| DIRECTIONS |
Your answer must be an exact transcription of every record below, with the pictures omitted.
_ _ _
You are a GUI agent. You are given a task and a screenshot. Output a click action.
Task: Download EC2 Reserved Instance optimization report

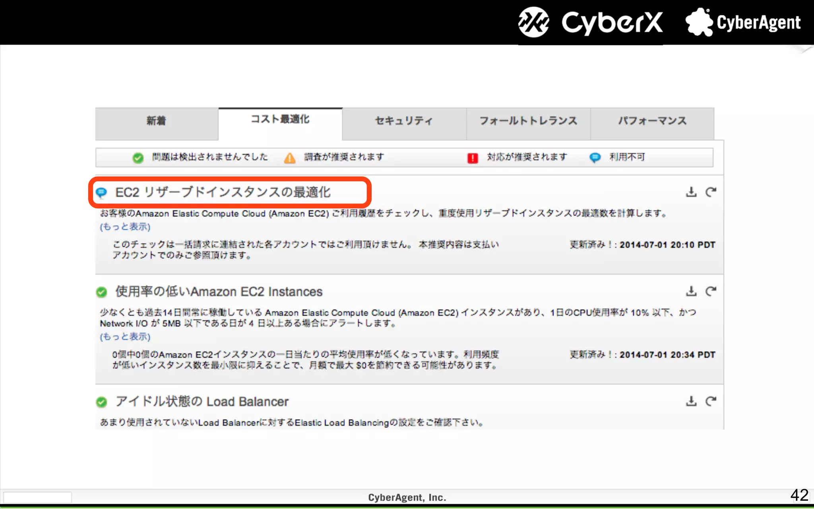pyautogui.click(x=691, y=192)
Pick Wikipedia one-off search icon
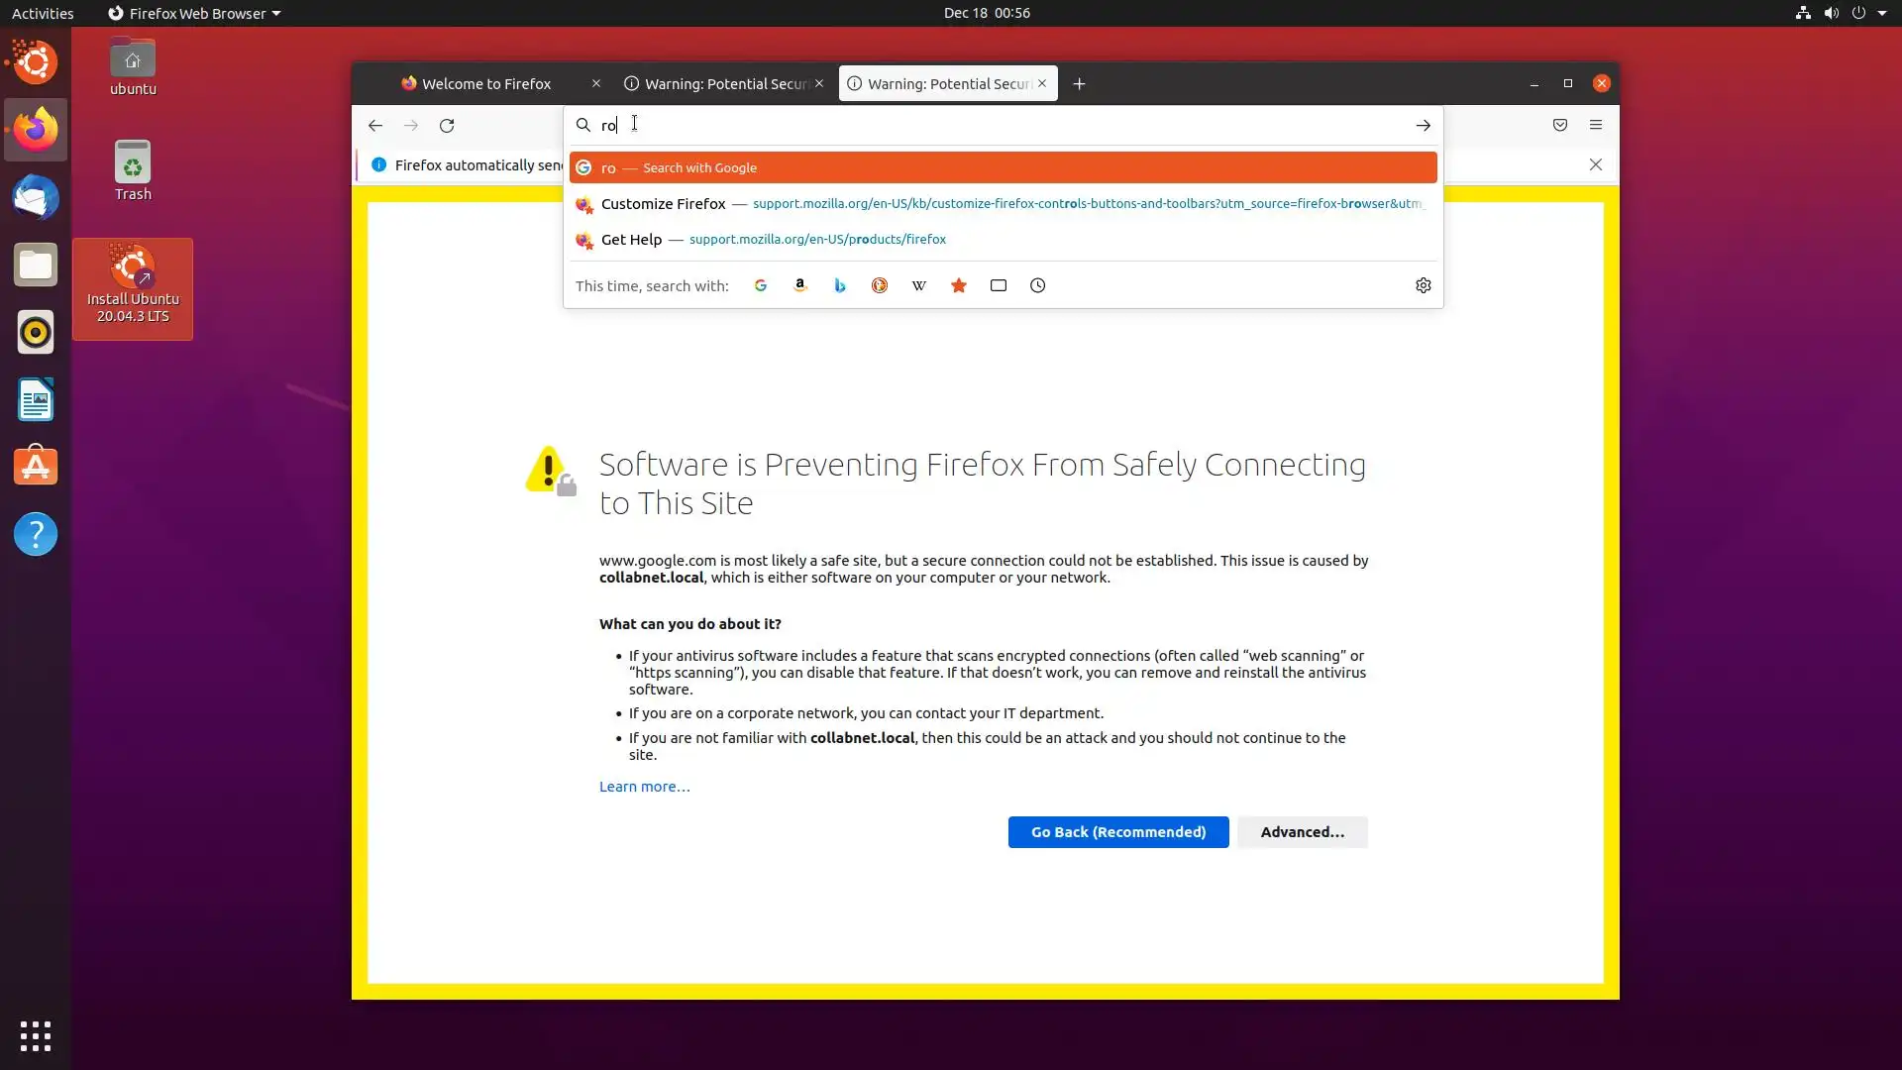The height and width of the screenshot is (1070, 1902). (919, 285)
_ _ _
| ANSWER TO THIS TASK |
You are a GUI agent. You are given a task and a screenshot. Output a click action.
Task: Download EC2 Reserved Instance optimization report

pyautogui.click(x=691, y=192)
Pick Wikipedia one-off search icon
The height and width of the screenshot is (1070, 1902). (919, 285)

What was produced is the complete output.